Problem details
Every line of the data, first to last, must be written out unchanged.

Data for review
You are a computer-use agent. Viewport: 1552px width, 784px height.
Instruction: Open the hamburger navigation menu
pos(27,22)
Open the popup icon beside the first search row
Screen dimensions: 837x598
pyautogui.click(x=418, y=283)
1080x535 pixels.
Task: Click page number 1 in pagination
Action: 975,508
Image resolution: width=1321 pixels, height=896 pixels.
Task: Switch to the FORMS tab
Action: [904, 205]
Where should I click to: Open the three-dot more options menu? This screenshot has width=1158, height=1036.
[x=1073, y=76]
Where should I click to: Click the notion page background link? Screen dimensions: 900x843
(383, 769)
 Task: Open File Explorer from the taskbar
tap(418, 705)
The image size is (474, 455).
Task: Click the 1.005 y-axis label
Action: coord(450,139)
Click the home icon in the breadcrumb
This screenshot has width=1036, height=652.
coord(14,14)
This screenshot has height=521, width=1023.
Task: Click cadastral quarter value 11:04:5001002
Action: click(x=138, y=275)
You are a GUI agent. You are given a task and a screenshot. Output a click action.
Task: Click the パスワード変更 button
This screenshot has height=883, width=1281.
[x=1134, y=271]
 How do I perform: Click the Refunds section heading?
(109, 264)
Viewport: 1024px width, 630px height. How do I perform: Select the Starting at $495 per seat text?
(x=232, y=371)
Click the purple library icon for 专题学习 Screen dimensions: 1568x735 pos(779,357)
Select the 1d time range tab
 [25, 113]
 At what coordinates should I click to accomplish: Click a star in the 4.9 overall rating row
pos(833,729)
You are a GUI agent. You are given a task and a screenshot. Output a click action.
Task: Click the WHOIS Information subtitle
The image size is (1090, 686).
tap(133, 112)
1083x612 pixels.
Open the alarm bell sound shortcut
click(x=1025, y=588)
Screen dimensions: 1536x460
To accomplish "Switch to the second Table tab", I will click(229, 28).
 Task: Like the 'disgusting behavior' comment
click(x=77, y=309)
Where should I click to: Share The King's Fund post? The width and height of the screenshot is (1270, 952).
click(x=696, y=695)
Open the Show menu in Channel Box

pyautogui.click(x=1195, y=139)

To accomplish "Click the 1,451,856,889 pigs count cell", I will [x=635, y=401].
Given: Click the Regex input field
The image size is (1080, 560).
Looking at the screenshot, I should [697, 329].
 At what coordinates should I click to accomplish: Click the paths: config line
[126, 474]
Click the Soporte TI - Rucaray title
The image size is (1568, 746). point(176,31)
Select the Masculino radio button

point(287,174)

Your response
You are a computer-use agent. Viewport: 1552px width, 784px height.
Instruction: Open the hamburger navigation menu
pos(27,22)
Open the popup icon beside the first search row
Screen dimensions: 837x598
pyautogui.click(x=418, y=283)
1080x535 pixels.
Task: Click page number 1 in pagination
Action: 975,508
Image resolution: width=1321 pixels, height=896 pixels.
Task: Switch to the FORMS tab
Action: [904, 205]
Where should I click to: Open the three-dot more options menu? This screenshot has width=1158, height=1036.
[x=1073, y=76]
Where should I click to: Click the notion page background link? Screen dimensions: 900x843
(383, 769)
 Task: Open File Explorer from the taskbar
tap(418, 705)
The image size is (474, 455).
Task: Click the 1.005 y-axis label
Action: coord(450,139)
Click the home icon in the breadcrumb
This screenshot has width=1036, height=652.
coord(14,14)
This screenshot has height=521, width=1023.
Task: Click cadastral quarter value 11:04:5001002
Action: click(x=138, y=275)
You are a GUI agent. You are given a task and a screenshot. Output a click action.
Task: Click the パスワード変更 button
This screenshot has height=883, width=1281.
[x=1134, y=271]
 How do I perform: Click the Refunds section heading?
(109, 264)
Viewport: 1024px width, 630px height. How do I perform: Select the Starting at $495 per seat text?
(x=232, y=371)
Click the purple library icon for 专题学习 Screen dimensions: 1568x735 pos(779,357)
Select the 1d time range tab
 [25, 113]
 At what coordinates should I click to accomplish: Click a star in the 4.9 overall rating row
pos(833,729)
You are a GUI agent. You are given a task and a screenshot. Output a click action.
Task: Click the WHOIS Information subtitle
The image size is (1090, 686).
tap(133, 112)
1083x612 pixels.
Open the alarm bell sound shortcut
click(x=1025, y=588)
Screen dimensions: 1536x460
To accomplish "Switch to the second Table tab", I will click(229, 28).
 Task: Like the 'disgusting behavior' comment
click(x=77, y=309)
Where should I click to: Share The King's Fund post? The width and height of the screenshot is (1270, 952).
click(x=696, y=695)
Open the Show menu in Channel Box

pyautogui.click(x=1195, y=139)

To accomplish "Click the 1,451,856,889 pigs count cell", I will [x=635, y=401].
Given: Click the Regex input field
The image size is (1080, 560).
Looking at the screenshot, I should [697, 329].
 At what coordinates should I click to accomplish: Click the paths: config line
[126, 474]
Click the Soporte TI - Rucaray title
The image size is (1568, 746). point(176,31)
Select the Masculino radio button

point(287,174)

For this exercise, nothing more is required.